Today, E.P.A. Today's E.P.A. represents a significant step in the delivery of President Biden's ambitious agenda to address climate change and create union jobs. Michael S. Regan is the head of Environmental Protection Agency. He was also an author of the new rules for the Transportation Department. These strict standards are based on sound science and technical expertise. They encourage the development of technology, innovation, and will help America move forward to a clean energy future. Scientists warn that restoring Obama-era climate control will not suffice in light of the devastating effects of warming planet, such as record droughts, heat waves, floods, and wildfires around the world.

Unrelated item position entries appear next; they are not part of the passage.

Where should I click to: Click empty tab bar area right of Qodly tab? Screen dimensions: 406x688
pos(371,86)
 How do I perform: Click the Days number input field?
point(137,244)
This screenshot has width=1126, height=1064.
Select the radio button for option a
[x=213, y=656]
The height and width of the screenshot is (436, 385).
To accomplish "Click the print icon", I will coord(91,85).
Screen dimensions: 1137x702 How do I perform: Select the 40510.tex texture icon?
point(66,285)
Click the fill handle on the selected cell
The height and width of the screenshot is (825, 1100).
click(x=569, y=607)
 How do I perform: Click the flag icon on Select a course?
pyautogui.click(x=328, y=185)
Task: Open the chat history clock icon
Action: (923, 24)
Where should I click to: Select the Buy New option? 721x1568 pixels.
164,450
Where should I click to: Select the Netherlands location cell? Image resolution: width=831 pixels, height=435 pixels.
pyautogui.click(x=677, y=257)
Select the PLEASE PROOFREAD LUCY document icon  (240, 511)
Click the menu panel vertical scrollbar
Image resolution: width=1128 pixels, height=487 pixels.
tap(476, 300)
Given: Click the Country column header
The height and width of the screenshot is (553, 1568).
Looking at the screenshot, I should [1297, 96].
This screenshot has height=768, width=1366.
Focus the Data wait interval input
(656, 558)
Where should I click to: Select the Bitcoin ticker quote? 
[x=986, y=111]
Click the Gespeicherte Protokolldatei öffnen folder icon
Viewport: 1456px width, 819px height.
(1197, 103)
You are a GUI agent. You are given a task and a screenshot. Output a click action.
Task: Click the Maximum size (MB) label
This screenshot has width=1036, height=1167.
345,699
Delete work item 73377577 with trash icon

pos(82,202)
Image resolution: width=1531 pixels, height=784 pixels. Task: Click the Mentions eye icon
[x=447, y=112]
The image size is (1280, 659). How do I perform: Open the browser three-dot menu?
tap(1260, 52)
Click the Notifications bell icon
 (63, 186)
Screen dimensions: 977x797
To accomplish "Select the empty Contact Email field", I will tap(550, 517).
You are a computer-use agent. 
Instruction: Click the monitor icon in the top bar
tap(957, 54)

Obama began the work to move us in the right direction for dealing with climate change. Michael Gerrard is the director of the Sabin Center for Climate Change Law, Columbia Law School. Trump tore everything apart. Biden is now putting all the pieces back together. We are still far behind. We have much more work ahead. It is only the beginning of the wholesale conversion to electric power and transportation systems. Obama's 2012 tailpipe emissions regulations required passenger cars to average 51 MPG by 2025. Trump relaxed the standard to 44 MPG by 2026, after which he reduced it to 51 MPG in 2020. Officials from the Administration stated that the new Biden standard will be 52 miles per gallon in 2026. They called it the most stringent federal greenhouse gases standards in American history. According to the White House, the regulations would reduce carbon dioxide emissions by two billion tons annually. This is about one-third of total carbon dioxide pollution in the United States. They also prevent the burning of approximately 200 billion gallons gasoline. Biden's administration plans to impose additional emissions standards for vehicles manufactured after 2026. These rules are what Mr. Biden hopes will drive automakers to eliminate the internal combustion engine. The second set of rules could prove to be more technical and legally challenging so administration officials decided to quickly restore the Obama regulations to reduce some emissions, while federal staff members tackle the task of creating the next rule.